Development/Tutorials/Localization/Unicode

    From KDE TechBase
    Revision as of 21:13, 29 December 2006 by Aseigo (talk | contribs)
    (diff) ← Older revision | Latest revision (diff) | Newer revision → (diff)

    What Is Unicode?

    Unicode is a standard that provides a unique number for every character and symbol in the various languages used around the world. It is hardware, development platform and language independant. The current assigned codes are all within the range of a 16-bit integer with the first 256 entries being identical to ISO 8859 or Latin-1. This also means that the first 128 characters are identical to the familiar ASCII mapping.

    Note
    For details see http://www.unicode.org/.


    Why use Unicode?

    If you use a local 8-bit character set you can only create single language documents and interchange them only with people using the same charset. Even then, many languages contain more symbols than can be uniquely address by an 8-bit number.

    Therefore Unicode is the only sensible way to mix languages in a document and to interchange documents between people with different locales. Unicode makes it possible to do things such as easily write a Russian-Hungarian dictionary or store documents in Asian languages which may have thousands of possible symbols.

    UTF-8 and UTF-16

    UTF stands for "Unicode Transfer Format". The two variants, UTF-8 and UTF-16, define how to express unicode characters in bits.

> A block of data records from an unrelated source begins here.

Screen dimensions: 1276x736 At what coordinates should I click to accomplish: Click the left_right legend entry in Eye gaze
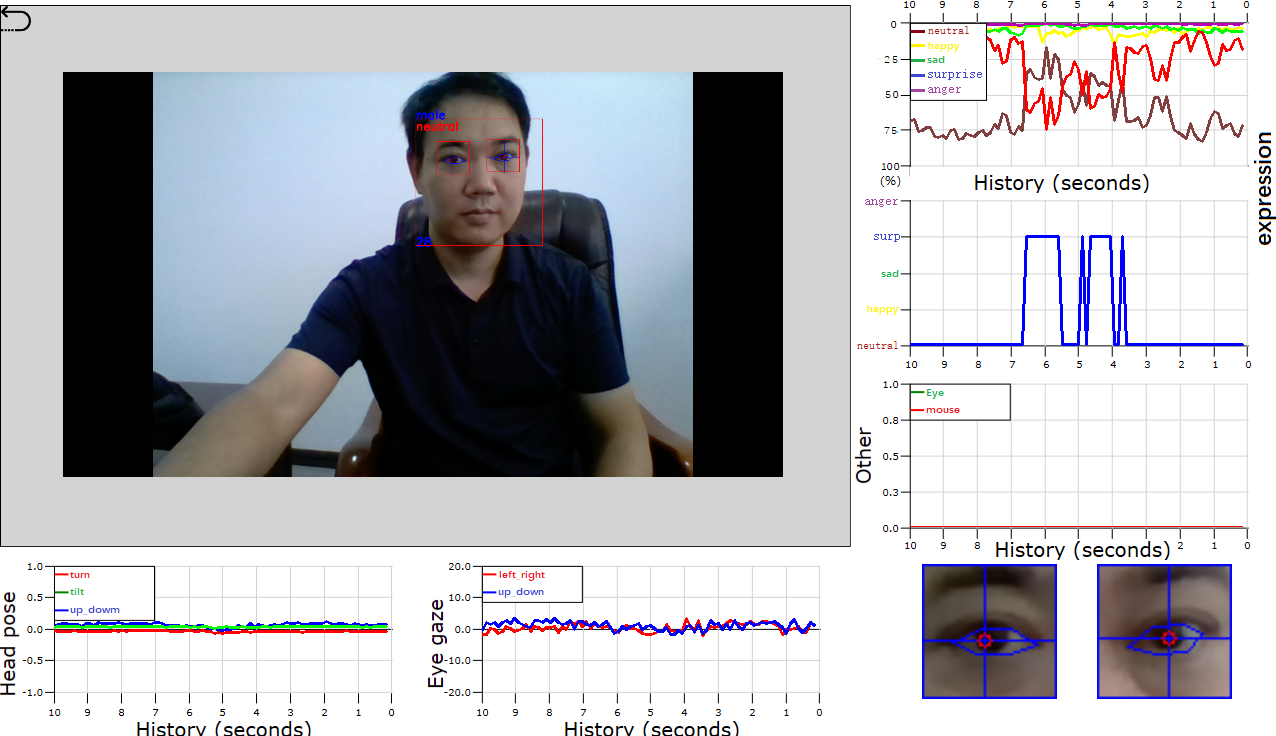[524, 575]
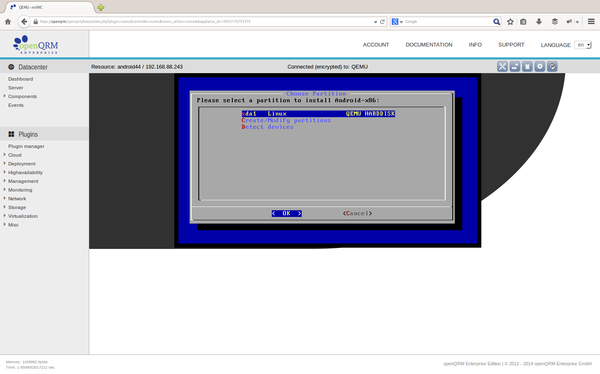Open the noVNC settings gear icon
The image size is (600, 374).
(540, 67)
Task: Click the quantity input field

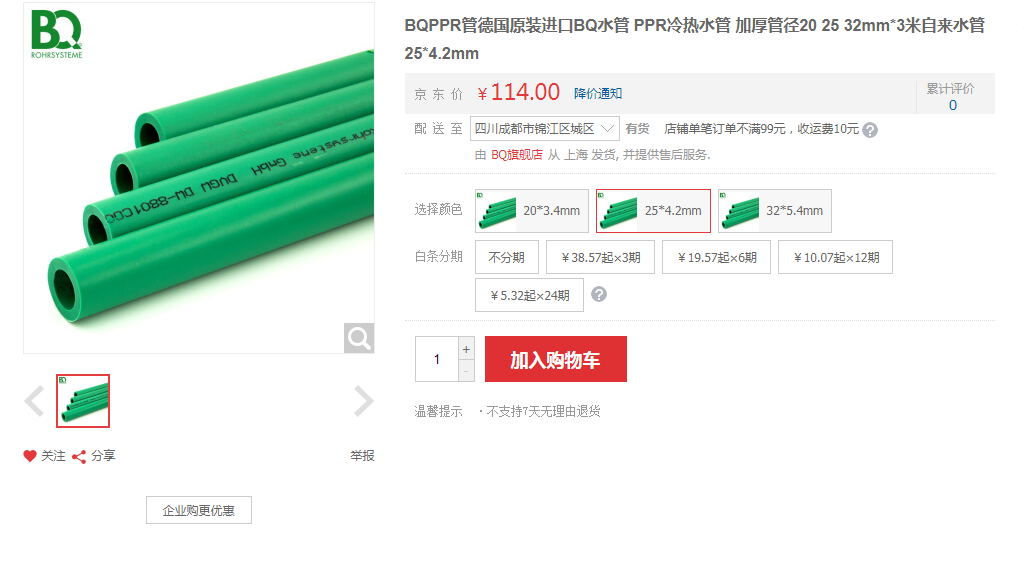Action: click(x=437, y=359)
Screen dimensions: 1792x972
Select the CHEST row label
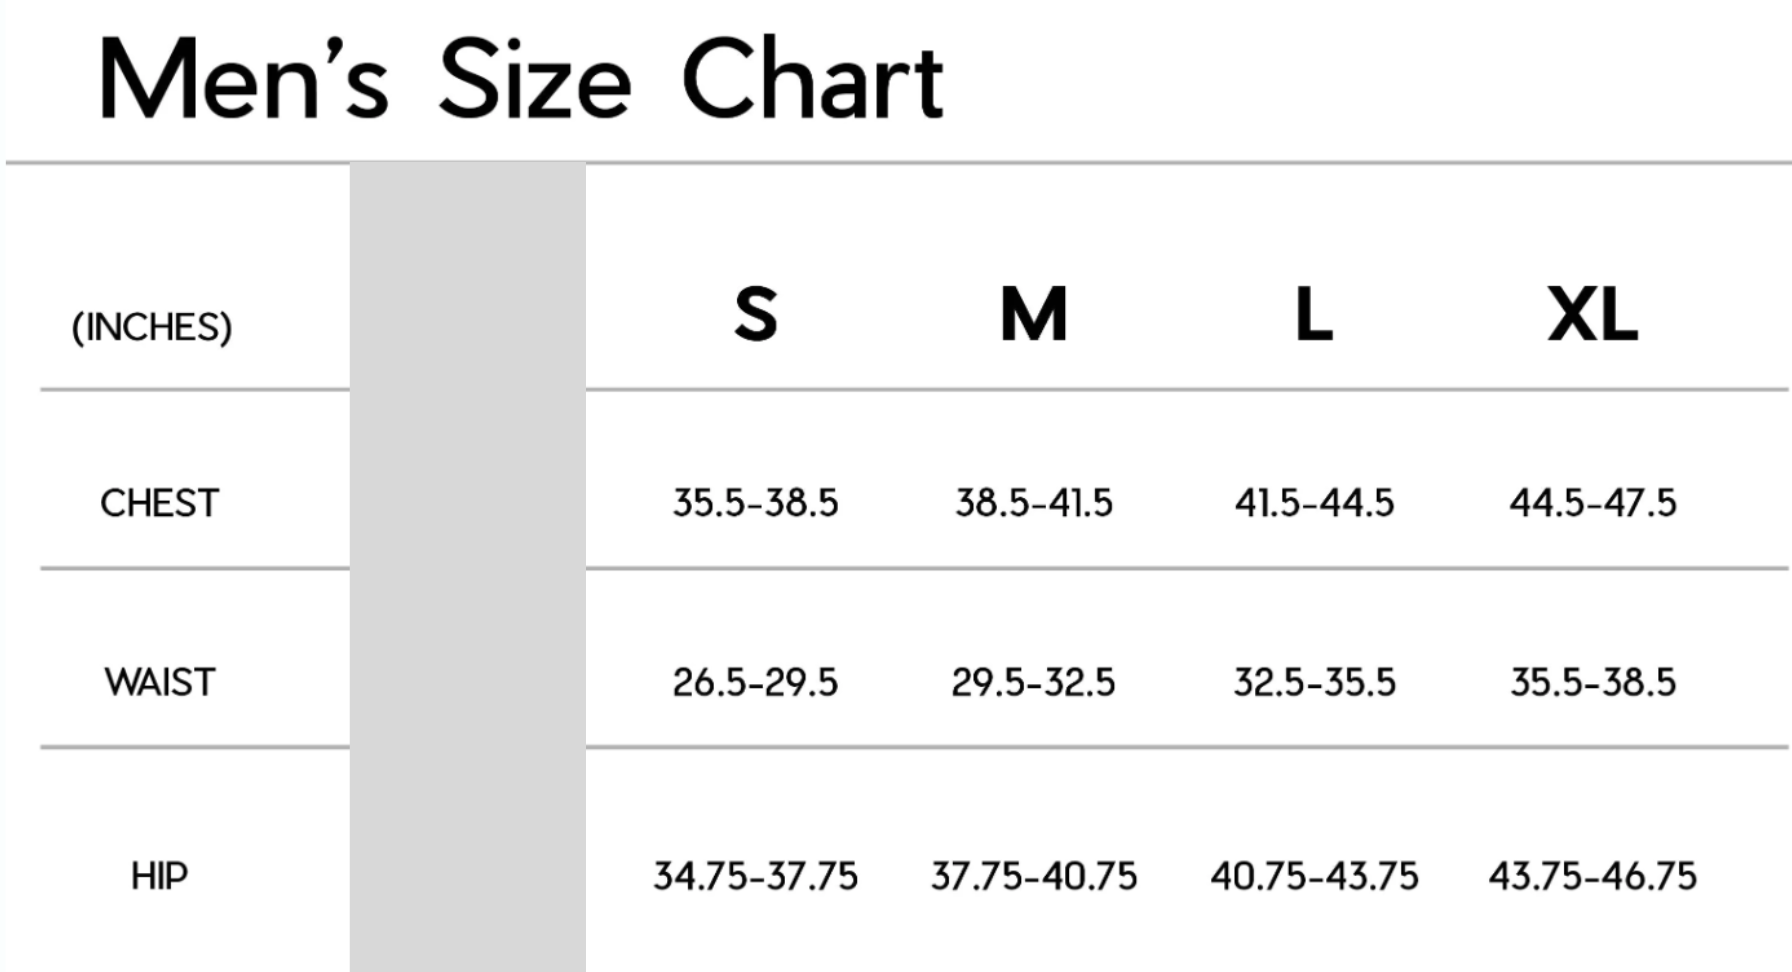159,503
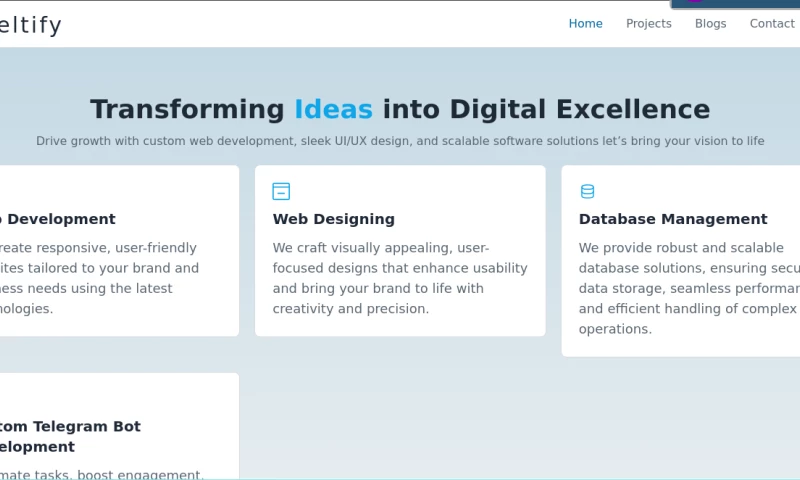The width and height of the screenshot is (800, 480).
Task: Click the Web Designing card title
Action: 333,219
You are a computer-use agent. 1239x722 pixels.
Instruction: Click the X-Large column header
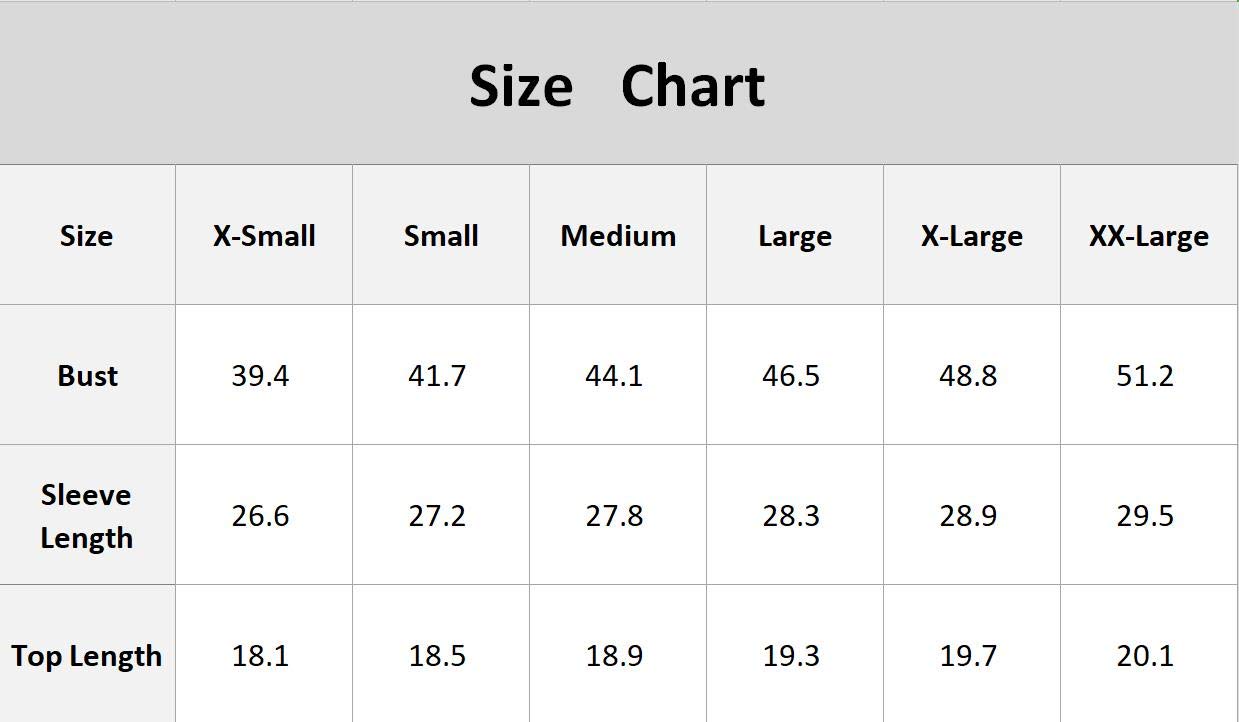971,236
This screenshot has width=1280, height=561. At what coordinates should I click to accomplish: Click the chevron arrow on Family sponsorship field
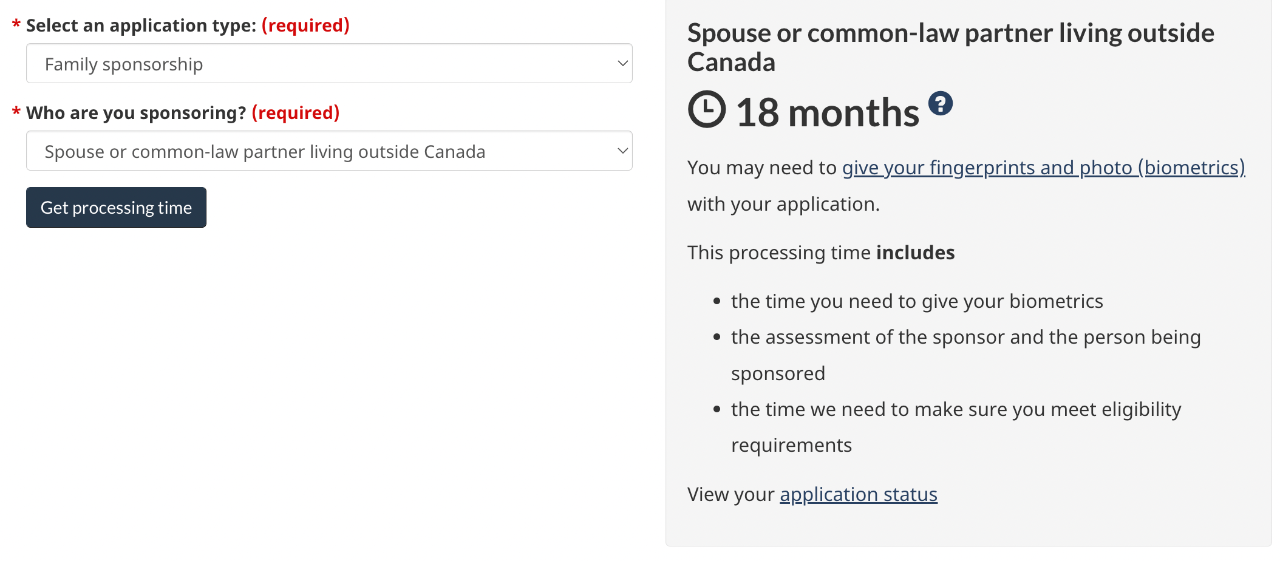tap(623, 64)
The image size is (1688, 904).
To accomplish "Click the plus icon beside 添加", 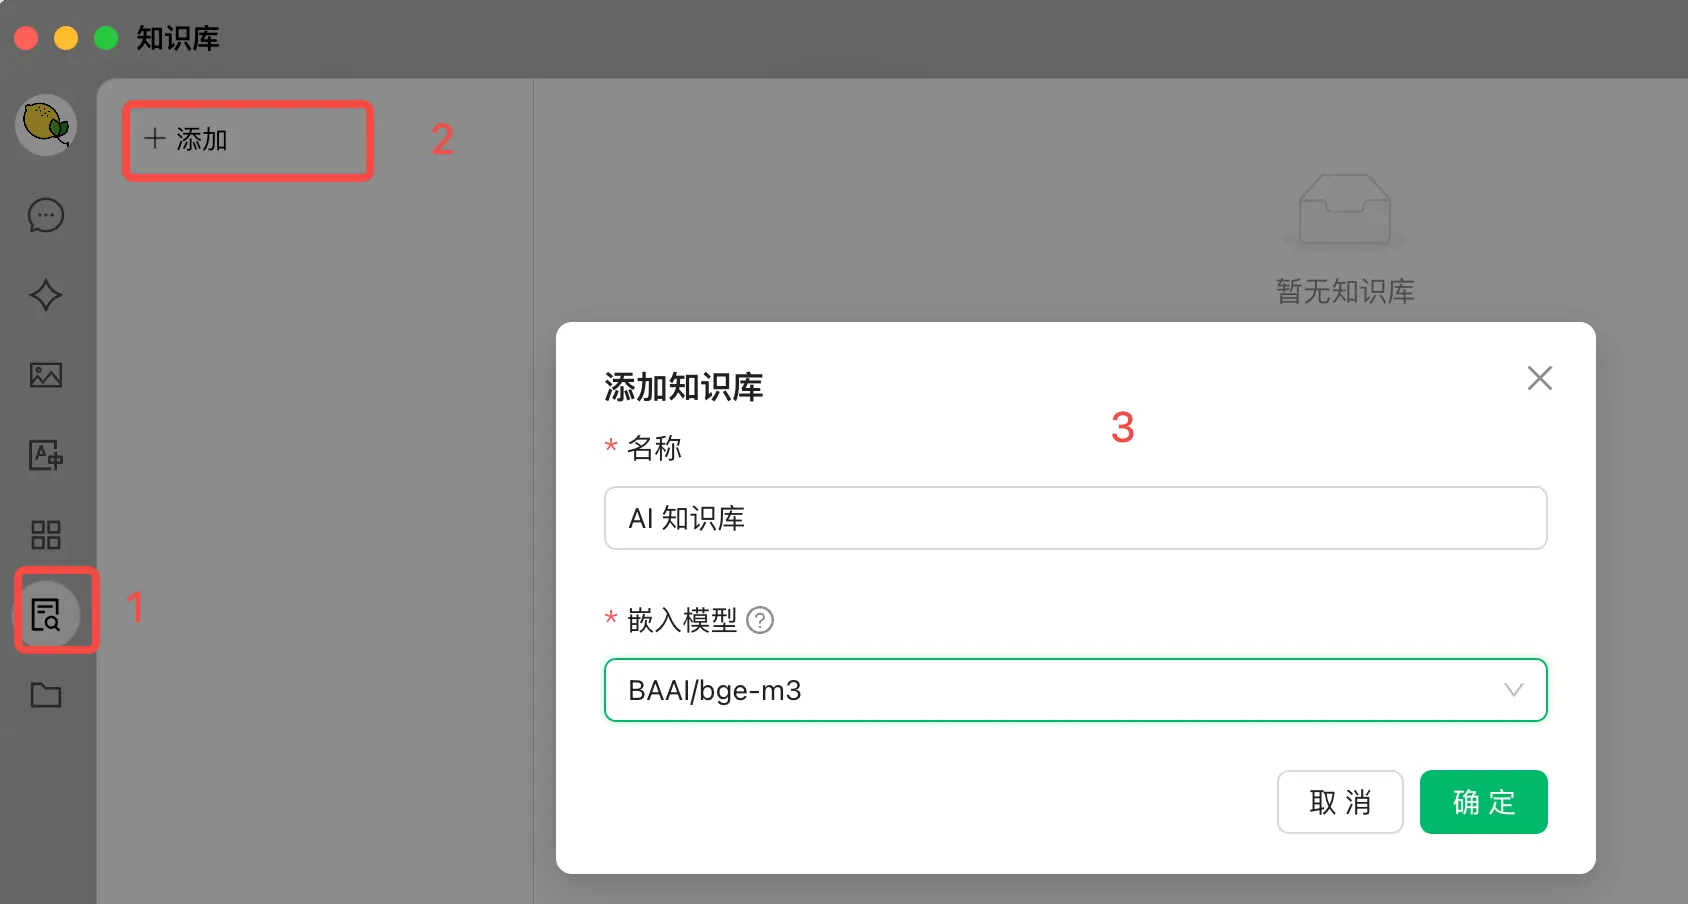I will pyautogui.click(x=154, y=139).
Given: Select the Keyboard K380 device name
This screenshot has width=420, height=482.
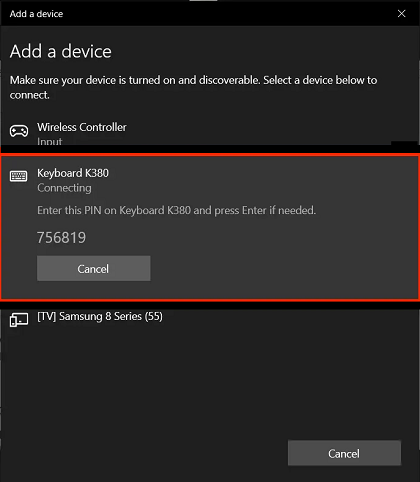Looking at the screenshot, I should click(73, 173).
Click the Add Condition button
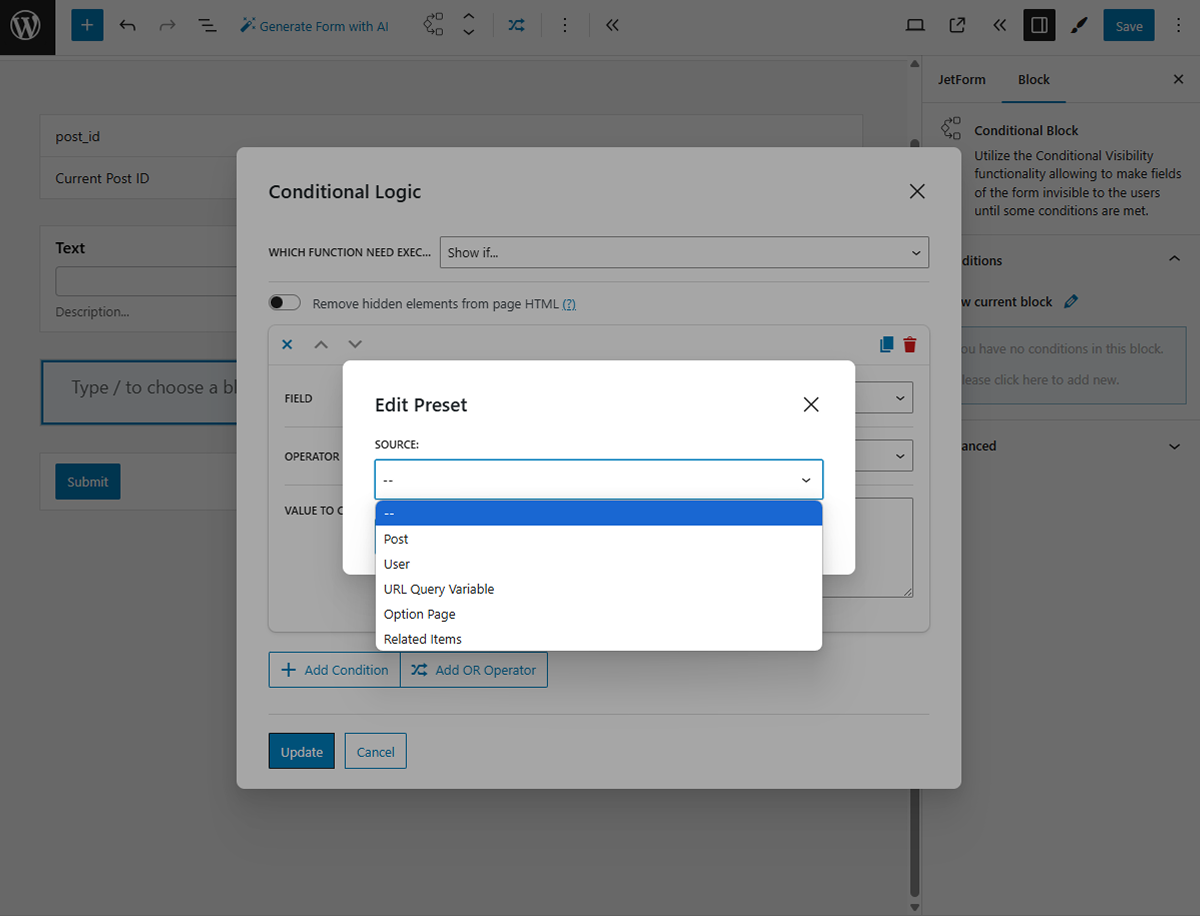 [x=334, y=669]
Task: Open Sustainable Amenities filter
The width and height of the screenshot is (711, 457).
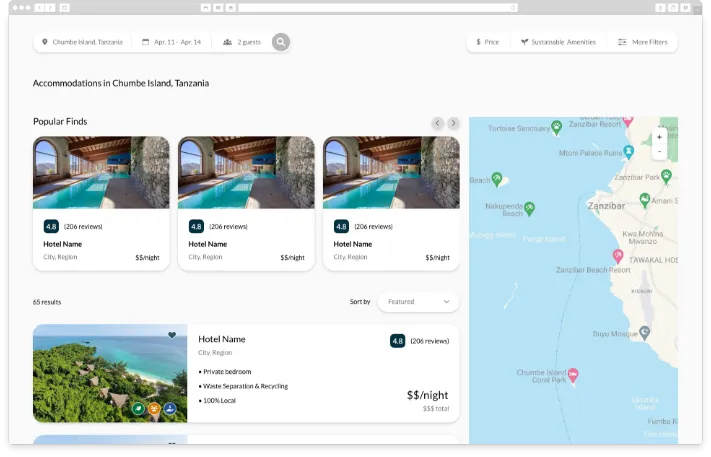Action: click(558, 42)
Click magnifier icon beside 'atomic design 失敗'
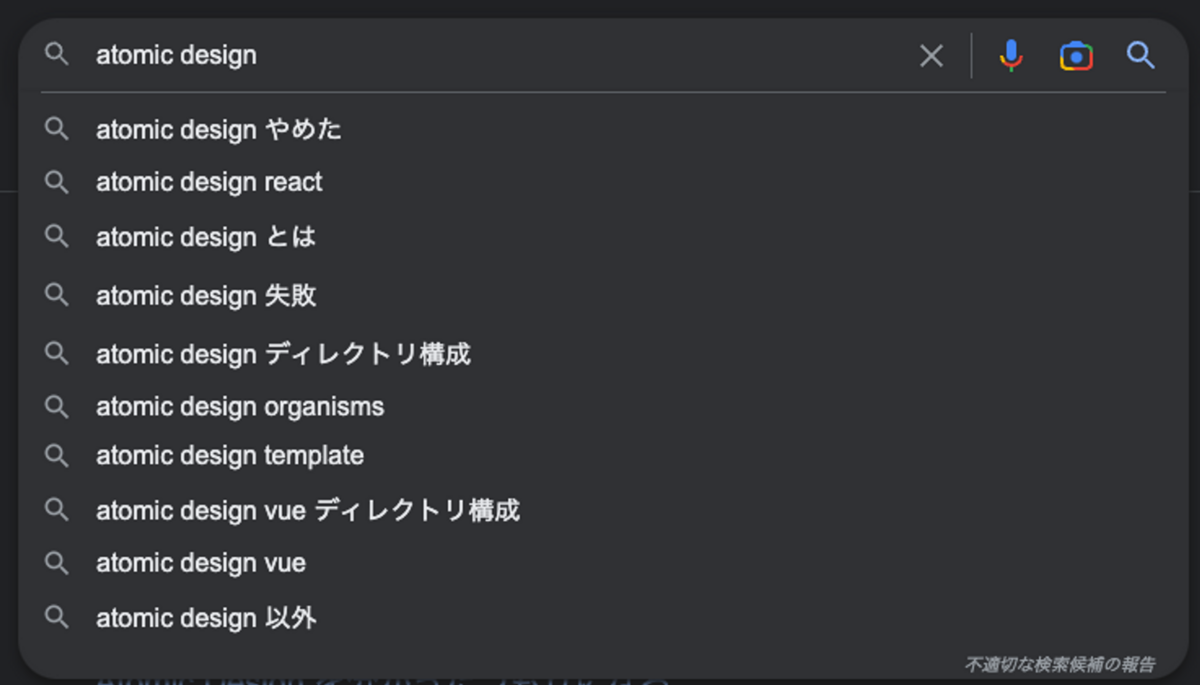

    UTF-16 signifies that every character is represented by the 16bit value of its Unicode number. For example, the Latin-1 characters in UTF-16 have a hex representation of 00nn where nn is the hexadecimal representation in Latin-1.

    UTF-8 signifies that the Unicode characters are represented by a stream of bytes. An 8-bit value whose value lies between 0 to 127 coresponds to an ASCII character. Other characters are represeted by more than one byte. Because the characters "\0" and "/" cannot occur in a multibyte character in UTF-8, you can treat UTF-8 strings as null-terminated C-Strings.

    Below is a simple depiction showing how the the bits of Unicode character codes are put into UTF-8 bytes:

    UTF-8 Representations
    Bytes Usable Bits Representation
    1 7 0vvvvvvv
    2 11 110vvvvv 10vvvvvv
    3 16 1110vvvv 10vvvvvv 10vvvvvv
    4 21 11110vvv 10vvvvvv 10vvvvvv 10vvvvvv